◆ **YOUR GOAL**
Leave out the images and return all the data word for word.

◆ **RECORD EXTRACTS**
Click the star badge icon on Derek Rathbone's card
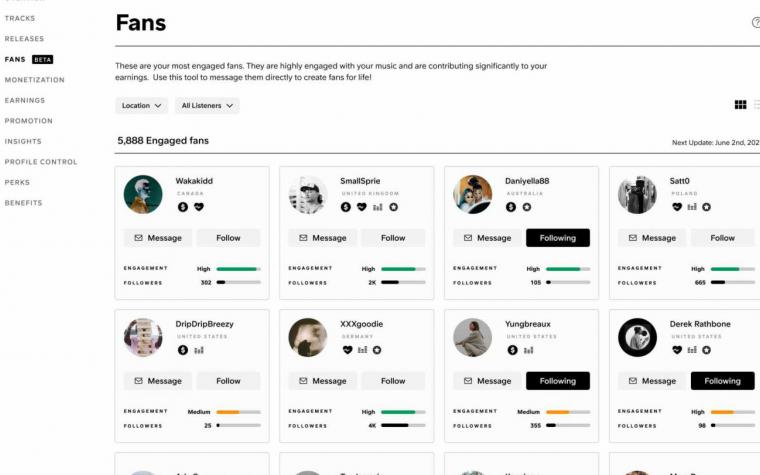tap(707, 350)
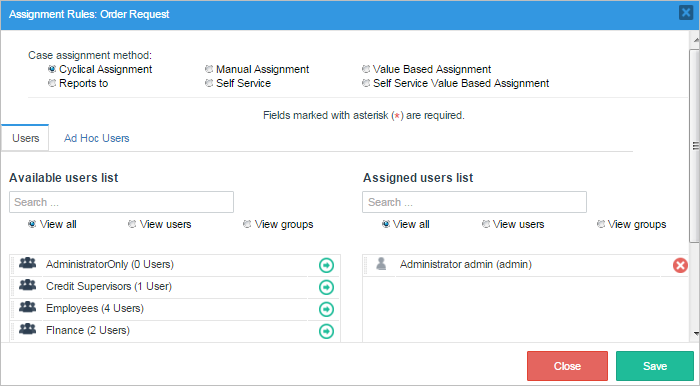Click the Employees group people icon
The height and width of the screenshot is (386, 700).
[x=27, y=307]
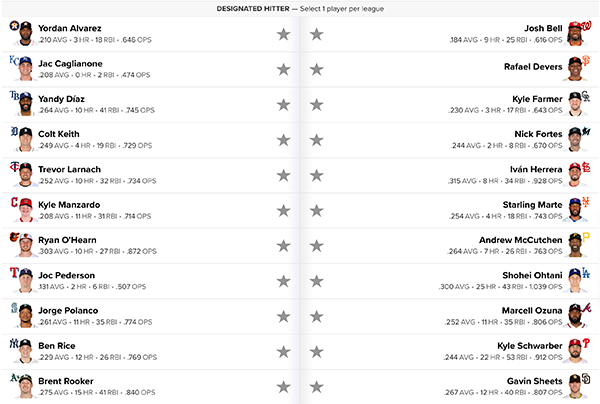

◆ **EXERCISE OUTPUT**
Click the star badge icon on Derek Rathbone's card
tap(707, 350)
Click the Employees group people icon
The height and width of the screenshot is (386, 700).
[x=27, y=307]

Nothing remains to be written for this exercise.